TASK INPUTS:
------

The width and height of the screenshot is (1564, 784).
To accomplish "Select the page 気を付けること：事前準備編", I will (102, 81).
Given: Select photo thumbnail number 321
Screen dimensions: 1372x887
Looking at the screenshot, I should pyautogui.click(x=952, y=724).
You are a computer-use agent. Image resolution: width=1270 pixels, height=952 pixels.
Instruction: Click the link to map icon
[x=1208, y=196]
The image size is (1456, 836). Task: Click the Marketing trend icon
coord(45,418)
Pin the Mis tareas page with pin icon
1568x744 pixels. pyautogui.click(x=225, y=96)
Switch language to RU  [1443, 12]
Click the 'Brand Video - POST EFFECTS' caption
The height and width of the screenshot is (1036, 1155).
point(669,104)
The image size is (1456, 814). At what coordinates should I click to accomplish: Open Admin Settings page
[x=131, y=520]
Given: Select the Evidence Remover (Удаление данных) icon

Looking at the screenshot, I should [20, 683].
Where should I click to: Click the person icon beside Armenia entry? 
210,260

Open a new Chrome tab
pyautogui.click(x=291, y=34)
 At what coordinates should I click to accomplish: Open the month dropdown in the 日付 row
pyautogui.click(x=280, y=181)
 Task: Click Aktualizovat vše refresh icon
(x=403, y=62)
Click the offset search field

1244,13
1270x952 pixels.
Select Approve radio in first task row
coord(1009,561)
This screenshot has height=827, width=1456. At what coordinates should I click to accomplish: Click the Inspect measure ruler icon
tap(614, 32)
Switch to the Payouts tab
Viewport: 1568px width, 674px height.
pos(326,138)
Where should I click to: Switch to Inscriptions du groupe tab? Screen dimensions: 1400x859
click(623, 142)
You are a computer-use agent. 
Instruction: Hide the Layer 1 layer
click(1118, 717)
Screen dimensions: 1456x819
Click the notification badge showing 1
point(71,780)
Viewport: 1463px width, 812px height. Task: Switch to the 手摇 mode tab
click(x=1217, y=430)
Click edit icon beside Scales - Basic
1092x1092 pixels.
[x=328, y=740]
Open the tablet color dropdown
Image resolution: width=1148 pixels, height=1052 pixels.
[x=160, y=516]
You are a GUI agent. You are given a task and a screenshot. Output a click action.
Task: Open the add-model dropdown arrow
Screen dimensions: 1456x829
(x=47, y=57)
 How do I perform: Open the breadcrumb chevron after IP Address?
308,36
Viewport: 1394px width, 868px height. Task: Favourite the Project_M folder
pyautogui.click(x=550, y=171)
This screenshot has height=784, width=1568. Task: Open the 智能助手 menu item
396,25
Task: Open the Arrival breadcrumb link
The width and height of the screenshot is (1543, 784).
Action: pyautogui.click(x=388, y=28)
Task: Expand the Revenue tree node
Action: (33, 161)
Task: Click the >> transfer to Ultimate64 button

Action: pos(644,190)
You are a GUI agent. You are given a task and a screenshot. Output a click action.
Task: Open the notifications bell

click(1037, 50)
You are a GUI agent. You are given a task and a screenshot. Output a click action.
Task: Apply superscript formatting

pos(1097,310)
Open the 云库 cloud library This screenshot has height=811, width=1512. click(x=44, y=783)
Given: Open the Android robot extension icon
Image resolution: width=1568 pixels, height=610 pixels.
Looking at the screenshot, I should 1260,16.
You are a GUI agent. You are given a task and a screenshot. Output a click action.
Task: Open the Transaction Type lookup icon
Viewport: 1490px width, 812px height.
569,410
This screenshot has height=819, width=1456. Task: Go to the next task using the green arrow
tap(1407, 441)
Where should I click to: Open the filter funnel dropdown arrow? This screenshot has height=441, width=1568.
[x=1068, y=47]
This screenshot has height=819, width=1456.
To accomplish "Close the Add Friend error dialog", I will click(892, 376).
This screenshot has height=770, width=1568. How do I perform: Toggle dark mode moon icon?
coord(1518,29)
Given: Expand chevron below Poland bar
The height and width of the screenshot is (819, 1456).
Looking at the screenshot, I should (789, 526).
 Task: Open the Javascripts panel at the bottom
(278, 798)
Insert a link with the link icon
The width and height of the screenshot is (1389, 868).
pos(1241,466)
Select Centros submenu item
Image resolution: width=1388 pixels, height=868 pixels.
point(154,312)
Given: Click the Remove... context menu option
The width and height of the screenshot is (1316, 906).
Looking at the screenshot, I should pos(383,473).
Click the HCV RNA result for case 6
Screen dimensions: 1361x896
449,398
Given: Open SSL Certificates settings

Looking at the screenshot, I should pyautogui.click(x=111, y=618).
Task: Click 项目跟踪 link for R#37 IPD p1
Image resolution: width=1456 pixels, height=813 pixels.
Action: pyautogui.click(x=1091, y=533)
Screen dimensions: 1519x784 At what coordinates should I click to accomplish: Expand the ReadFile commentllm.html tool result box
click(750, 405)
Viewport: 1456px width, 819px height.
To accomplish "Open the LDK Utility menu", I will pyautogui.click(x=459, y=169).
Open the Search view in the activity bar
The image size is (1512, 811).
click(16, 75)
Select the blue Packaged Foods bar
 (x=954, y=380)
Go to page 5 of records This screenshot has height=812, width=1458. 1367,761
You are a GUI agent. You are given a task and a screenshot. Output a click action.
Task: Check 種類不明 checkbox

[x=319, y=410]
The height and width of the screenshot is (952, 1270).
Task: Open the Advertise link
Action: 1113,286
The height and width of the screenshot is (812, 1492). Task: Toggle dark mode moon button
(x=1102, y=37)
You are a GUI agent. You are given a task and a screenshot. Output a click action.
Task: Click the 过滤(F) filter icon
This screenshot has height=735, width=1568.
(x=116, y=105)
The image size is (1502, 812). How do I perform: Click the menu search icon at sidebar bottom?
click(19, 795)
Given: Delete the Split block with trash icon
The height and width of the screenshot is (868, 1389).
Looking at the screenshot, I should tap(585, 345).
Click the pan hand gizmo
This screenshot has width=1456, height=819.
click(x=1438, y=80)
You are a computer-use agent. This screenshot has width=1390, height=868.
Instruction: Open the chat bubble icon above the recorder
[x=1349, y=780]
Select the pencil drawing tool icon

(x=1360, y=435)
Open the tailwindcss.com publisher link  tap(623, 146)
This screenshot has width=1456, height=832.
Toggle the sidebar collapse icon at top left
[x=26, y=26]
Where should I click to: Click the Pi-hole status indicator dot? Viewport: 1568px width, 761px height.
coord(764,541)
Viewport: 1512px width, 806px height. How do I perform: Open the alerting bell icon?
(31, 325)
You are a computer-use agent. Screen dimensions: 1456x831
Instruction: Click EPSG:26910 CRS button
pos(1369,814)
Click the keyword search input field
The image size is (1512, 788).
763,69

------

Write out each entry once more, exactly as it was given.

The width and height of the screenshot is (1564, 784).
To accomplish "Select the page 気を付けること：事前準備編", I will (102, 81).
Given: Select photo thumbnail number 321
Screen dimensions: 1372x887
Looking at the screenshot, I should pyautogui.click(x=952, y=724).
You are a computer-use agent. Image resolution: width=1270 pixels, height=952 pixels.
Instruction: Click the link to map icon
[x=1208, y=196]
The image size is (1456, 836). Task: Click the Marketing trend icon
coord(45,418)
Pin the Mis tareas page with pin icon
1568x744 pixels. pyautogui.click(x=225, y=96)
Switch language to RU  [1443, 12]
Click the 'Brand Video - POST EFFECTS' caption
The height and width of the screenshot is (1036, 1155).
point(669,104)
The image size is (1456, 814). At what coordinates should I click to accomplish: Open Admin Settings page
[x=131, y=520]
Given: Select the Evidence Remover (Удаление данных) icon

Looking at the screenshot, I should [20, 683].
Where should I click to: Click the person icon beside Armenia entry? 
210,260

Open a new Chrome tab
pyautogui.click(x=291, y=34)
 At what coordinates should I click to accomplish: Open the month dropdown in the 日付 row
pyautogui.click(x=280, y=181)
 Task: Click Aktualizovat vše refresh icon
(x=403, y=62)
Click the offset search field

1244,13
1270x952 pixels.
Select Approve radio in first task row
coord(1009,561)
This screenshot has height=827, width=1456. At what coordinates should I click to accomplish: Click the Inspect measure ruler icon
tap(614, 32)
Switch to the Payouts tab
Viewport: 1568px width, 674px height.
pos(326,138)
Where should I click to: Switch to Inscriptions du groupe tab? Screen dimensions: 1400x859
click(623, 142)
You are a computer-use agent. 
Instruction: Hide the Layer 1 layer
click(1118, 717)
Screen dimensions: 1456x819
Click the notification badge showing 1
point(71,780)
Viewport: 1463px width, 812px height. Task: Switch to the 手摇 mode tab
click(x=1217, y=430)
Click edit icon beside Scales - Basic
1092x1092 pixels.
[x=328, y=740]
Open the tablet color dropdown
Image resolution: width=1148 pixels, height=1052 pixels.
[x=160, y=516]
You are a GUI agent. You are given a task and a screenshot. Output a click action.
Task: Open the add-model dropdown arrow
Screen dimensions: 1456x829
(x=47, y=57)
 How do I perform: Open the breadcrumb chevron after IP Address?
308,36
Viewport: 1394px width, 868px height. Task: Favourite the Project_M folder
pyautogui.click(x=550, y=171)
This screenshot has height=784, width=1568. Task: Open the 智能助手 menu item
396,25
Task: Open the Arrival breadcrumb link
The width and height of the screenshot is (1543, 784).
Action: pyautogui.click(x=388, y=28)
Task: Expand the Revenue tree node
Action: (33, 161)
Task: Click the >> transfer to Ultimate64 button

Action: pos(644,190)
You are a GUI agent. You are given a task and a screenshot. Output a click action.
Task: Open the notifications bell

click(1037, 50)
You are a GUI agent. You are given a task and a screenshot. Output a click action.
Task: Apply superscript formatting

pos(1097,310)
Open the 云库 cloud library This screenshot has height=811, width=1512. click(x=44, y=783)
Given: Open the Android robot extension icon
Image resolution: width=1568 pixels, height=610 pixels.
Looking at the screenshot, I should 1260,16.
You are a GUI agent. You are given a task and a screenshot. Output a click action.
Task: Open the Transaction Type lookup icon
Viewport: 1490px width, 812px height.
569,410
This screenshot has height=819, width=1456. Task: Go to the next task using the green arrow
tap(1407, 441)
Where should I click to: Open the filter funnel dropdown arrow? This screenshot has height=441, width=1568.
[x=1068, y=47]
This screenshot has height=819, width=1456.
To accomplish "Close the Add Friend error dialog", I will click(892, 376).
This screenshot has height=770, width=1568. How do I perform: Toggle dark mode moon icon?
coord(1518,29)
Given: Expand chevron below Poland bar
The height and width of the screenshot is (819, 1456).
Looking at the screenshot, I should (789, 526).
 Task: Open the Javascripts panel at the bottom
(278, 798)
Insert a link with the link icon
The width and height of the screenshot is (1389, 868).
pos(1241,466)
Select Centros submenu item
Image resolution: width=1388 pixels, height=868 pixels.
point(154,312)
Given: Click the Remove... context menu option
The width and height of the screenshot is (1316, 906).
Looking at the screenshot, I should pos(383,473).
Click the HCV RNA result for case 6
Screen dimensions: 1361x896
449,398
Given: Open SSL Certificates settings

Looking at the screenshot, I should pyautogui.click(x=111, y=618).
Task: Click 项目跟踪 link for R#37 IPD p1
Image resolution: width=1456 pixels, height=813 pixels.
Action: pyautogui.click(x=1091, y=533)
Screen dimensions: 1519x784 At what coordinates should I click to accomplish: Expand the ReadFile commentllm.html tool result box
click(750, 405)
Viewport: 1456px width, 819px height.
To accomplish "Open the LDK Utility menu", I will pyautogui.click(x=459, y=169).
Open the Search view in the activity bar
The image size is (1512, 811).
click(16, 75)
Select the blue Packaged Foods bar
 (x=954, y=380)
Go to page 5 of records This screenshot has height=812, width=1458. 1367,761
You are a GUI agent. You are given a task and a screenshot. Output a click action.
Task: Check 種類不明 checkbox

[x=319, y=410]
The height and width of the screenshot is (952, 1270).
Task: Open the Advertise link
Action: 1113,286
The height and width of the screenshot is (812, 1492). Task: Toggle dark mode moon button
(x=1102, y=37)
You are a GUI agent. You are given a task and a screenshot. Output a click action.
Task: Click the 过滤(F) filter icon
This screenshot has height=735, width=1568.
(x=116, y=105)
The image size is (1502, 812). How do I perform: Click the menu search icon at sidebar bottom?
click(19, 795)
Given: Delete the Split block with trash icon
The height and width of the screenshot is (868, 1389).
Looking at the screenshot, I should tap(585, 345).
Click the pan hand gizmo
This screenshot has width=1456, height=819.
click(x=1438, y=80)
You are a computer-use agent. This screenshot has width=1390, height=868.
Instruction: Open the chat bubble icon above the recorder
[x=1349, y=780]
Select the pencil drawing tool icon

(x=1360, y=435)
Open the tailwindcss.com publisher link  tap(623, 146)
This screenshot has width=1456, height=832.
Toggle the sidebar collapse icon at top left
[x=26, y=26]
Where should I click to: Click the Pi-hole status indicator dot? Viewport: 1568px width, 761px height.
coord(764,541)
Viewport: 1512px width, 806px height. How do I perform: Open the alerting bell icon?
(31, 325)
You are a computer-use agent. Screen dimensions: 1456x831
Instruction: Click EPSG:26910 CRS button
pos(1369,814)
Click the keyword search input field
The image size is (1512, 788).
763,69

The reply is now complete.